It is Sunday and time for thought and reflection and creation. And an odd prayer or dream maybe.
Once again, my first objective is to practise metrical discipline, and I have chosen the Sonnet, a structure popularised by Shakespeare but that probably originated in Italy in the 14th century at the start of the Renaissance. A sonnet comprises 14 lines divided into three quatrains and a final couplet. The meter is in what is known as iambic pentameter, ten syllables per line alternating stressed and unstressed syllables, and the rhythmic structure is ABAB, CDCD, EFEF, GG. Sometimes though it is fun to intermingle alliteration and assonances. And of course to break the rules sometimes.
The theme of the sonnet takes Shakespeare’s Sonnet 29 as its starting point and then overlays my own ideas and journey. Indeed the first quatrain almost replicates the Bard’s words. It is called Sweet Charity of Bitter-Sweet Surprise:
When in disgrace with fortune and men’s eyes
I all alone beweep my outcast state
And trouble deaf heaven with my bootless cries
And look within and curse my sorry fate
Seeing the God, and Devil of my hope
Time is passing, troll-speed into night
Time is done and gone. I can not but cope
And felt my spirit shrink in endless night
Black-box darkening thoughts, strange whitewash room
Straw-like hope? I could reach and did there grope
With fear and bored drear came Big-Bang; Doom-Boom
Three times it came, then went away . Fearful Hope?
Ex finito ad lumen eo eo
Ad infinitum, et ultra eo 1.

The individuality of the body is that of a flame rather than that of a stone
Norbert Wiener (1894 – 1964), Cybernetics and Society (1952)

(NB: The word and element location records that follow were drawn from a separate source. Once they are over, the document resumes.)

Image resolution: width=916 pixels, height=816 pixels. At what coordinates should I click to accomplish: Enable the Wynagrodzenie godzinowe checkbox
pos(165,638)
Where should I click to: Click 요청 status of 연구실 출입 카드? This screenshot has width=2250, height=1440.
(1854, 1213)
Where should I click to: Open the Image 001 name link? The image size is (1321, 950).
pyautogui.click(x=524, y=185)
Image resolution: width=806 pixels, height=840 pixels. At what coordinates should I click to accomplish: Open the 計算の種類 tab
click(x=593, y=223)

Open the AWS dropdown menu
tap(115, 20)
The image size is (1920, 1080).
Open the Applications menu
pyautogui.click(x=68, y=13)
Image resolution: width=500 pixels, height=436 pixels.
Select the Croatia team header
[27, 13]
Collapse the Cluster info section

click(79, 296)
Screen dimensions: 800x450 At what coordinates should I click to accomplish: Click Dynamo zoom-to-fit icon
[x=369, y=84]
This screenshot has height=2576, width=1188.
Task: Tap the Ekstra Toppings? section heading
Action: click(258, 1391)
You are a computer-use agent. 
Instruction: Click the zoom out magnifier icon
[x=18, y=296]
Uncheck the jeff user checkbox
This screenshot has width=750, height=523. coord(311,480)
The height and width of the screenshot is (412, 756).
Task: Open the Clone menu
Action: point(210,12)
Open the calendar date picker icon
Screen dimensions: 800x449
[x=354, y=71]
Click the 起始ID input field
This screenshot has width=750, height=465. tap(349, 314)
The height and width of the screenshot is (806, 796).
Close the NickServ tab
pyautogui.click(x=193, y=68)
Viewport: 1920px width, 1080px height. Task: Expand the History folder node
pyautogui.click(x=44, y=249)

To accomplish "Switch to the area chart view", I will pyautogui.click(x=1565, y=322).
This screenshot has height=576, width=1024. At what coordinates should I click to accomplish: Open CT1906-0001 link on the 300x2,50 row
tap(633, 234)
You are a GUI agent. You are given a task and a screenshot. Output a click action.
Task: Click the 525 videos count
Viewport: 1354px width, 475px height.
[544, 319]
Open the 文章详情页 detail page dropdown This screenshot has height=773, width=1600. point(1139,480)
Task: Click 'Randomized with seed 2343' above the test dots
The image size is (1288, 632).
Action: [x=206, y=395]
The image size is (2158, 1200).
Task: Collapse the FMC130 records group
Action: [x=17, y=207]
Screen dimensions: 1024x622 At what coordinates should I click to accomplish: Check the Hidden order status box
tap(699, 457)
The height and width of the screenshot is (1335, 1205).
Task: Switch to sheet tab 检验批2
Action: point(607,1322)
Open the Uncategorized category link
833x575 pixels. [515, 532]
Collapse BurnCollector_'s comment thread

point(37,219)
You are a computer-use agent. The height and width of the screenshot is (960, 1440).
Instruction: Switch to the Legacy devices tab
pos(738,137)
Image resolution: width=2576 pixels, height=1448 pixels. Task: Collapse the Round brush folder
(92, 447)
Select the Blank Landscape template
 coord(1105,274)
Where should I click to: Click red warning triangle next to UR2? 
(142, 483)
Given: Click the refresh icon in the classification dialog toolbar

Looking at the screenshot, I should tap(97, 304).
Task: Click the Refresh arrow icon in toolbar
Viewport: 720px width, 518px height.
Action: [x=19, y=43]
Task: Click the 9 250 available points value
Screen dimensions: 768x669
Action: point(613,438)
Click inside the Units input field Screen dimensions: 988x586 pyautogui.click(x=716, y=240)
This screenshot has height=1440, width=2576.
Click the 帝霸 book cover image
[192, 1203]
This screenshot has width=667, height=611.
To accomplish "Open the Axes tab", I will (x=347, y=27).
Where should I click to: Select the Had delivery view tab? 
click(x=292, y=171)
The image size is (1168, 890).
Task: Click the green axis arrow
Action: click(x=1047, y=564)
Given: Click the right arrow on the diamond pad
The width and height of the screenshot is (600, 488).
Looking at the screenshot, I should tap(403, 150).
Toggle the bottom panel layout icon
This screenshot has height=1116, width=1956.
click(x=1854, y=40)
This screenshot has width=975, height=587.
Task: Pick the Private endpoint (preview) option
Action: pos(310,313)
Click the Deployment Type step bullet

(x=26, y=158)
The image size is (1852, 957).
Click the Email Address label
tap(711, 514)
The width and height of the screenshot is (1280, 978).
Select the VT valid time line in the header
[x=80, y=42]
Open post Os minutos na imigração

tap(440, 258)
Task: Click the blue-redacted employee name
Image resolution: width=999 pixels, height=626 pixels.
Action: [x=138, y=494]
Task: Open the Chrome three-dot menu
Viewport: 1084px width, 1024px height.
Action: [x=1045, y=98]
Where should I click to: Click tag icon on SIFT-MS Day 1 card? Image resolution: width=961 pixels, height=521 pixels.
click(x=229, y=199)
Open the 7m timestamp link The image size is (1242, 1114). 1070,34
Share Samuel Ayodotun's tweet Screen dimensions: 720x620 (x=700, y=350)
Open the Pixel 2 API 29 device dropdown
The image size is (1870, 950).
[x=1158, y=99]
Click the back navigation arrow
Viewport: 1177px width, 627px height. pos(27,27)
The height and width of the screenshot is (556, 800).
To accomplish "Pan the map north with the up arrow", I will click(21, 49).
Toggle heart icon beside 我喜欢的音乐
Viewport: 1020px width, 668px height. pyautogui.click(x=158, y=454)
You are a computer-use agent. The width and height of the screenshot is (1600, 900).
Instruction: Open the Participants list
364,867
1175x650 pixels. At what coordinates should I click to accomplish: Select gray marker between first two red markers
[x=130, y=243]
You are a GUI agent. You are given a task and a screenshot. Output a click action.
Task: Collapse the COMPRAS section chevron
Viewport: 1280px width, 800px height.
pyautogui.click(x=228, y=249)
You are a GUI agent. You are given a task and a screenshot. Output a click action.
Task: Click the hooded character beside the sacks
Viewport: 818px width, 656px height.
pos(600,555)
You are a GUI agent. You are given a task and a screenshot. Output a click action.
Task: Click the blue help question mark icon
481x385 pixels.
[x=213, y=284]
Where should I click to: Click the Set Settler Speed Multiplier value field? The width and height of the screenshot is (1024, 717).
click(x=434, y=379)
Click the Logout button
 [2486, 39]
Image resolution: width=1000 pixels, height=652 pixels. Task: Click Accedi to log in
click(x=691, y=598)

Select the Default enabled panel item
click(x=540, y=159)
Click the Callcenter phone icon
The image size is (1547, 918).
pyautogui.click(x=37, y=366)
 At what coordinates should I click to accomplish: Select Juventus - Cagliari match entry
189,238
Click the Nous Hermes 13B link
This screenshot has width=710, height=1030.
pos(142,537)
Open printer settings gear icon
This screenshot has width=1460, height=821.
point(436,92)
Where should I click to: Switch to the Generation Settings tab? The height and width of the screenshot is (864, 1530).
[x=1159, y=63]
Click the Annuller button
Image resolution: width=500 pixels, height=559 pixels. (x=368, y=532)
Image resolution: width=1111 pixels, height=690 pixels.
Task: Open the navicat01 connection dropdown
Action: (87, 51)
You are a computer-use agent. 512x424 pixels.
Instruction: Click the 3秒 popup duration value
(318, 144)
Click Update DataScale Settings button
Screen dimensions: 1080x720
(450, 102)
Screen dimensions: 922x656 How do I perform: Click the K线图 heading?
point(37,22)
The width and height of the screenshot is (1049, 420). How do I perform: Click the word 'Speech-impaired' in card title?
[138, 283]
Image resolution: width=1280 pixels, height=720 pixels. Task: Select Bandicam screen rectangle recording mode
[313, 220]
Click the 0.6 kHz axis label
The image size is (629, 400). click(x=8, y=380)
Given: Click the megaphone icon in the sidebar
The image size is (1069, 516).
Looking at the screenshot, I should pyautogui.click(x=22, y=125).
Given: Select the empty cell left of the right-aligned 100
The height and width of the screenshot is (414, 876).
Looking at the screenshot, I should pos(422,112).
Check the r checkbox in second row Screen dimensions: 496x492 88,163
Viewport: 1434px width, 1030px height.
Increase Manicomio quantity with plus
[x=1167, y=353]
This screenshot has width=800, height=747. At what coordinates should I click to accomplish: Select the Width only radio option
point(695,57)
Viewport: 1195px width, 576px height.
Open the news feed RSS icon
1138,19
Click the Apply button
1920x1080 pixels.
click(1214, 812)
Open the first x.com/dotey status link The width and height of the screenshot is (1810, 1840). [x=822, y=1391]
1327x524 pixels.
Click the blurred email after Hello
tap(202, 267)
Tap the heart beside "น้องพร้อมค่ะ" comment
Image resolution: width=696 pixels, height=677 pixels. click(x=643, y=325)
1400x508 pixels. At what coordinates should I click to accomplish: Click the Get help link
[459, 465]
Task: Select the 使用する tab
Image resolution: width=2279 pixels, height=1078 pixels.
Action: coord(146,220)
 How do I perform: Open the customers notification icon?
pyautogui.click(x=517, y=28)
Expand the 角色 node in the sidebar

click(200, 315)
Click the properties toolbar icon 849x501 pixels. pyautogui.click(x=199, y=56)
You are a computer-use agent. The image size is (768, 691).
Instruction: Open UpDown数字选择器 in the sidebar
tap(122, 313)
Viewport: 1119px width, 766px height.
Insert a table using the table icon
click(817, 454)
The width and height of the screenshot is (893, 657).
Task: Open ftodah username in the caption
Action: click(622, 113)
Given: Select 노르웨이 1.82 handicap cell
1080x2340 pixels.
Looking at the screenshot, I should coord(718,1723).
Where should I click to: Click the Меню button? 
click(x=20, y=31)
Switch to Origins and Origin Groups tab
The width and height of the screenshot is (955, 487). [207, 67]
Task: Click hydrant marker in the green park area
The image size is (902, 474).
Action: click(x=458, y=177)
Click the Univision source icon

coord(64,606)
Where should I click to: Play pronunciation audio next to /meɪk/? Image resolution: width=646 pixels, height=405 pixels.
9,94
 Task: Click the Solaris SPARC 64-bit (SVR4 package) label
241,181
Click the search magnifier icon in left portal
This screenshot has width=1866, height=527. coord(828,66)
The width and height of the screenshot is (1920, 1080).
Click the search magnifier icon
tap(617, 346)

A final point. Poems are a little like crosswords, and I love them both equally; there is always another one to read or to write or to solve. They are of course a search for structure and meaning; a left-brain Aristotelian pursuit. But more importantly they are about the whole, which brings a gestalt beauty and form, a kind of artistic right-brain pursuit. Yin and yang. And always better if there is a random joke hidden in the lights. Or a bonus clue.
- With thanks here to the fantastic BL.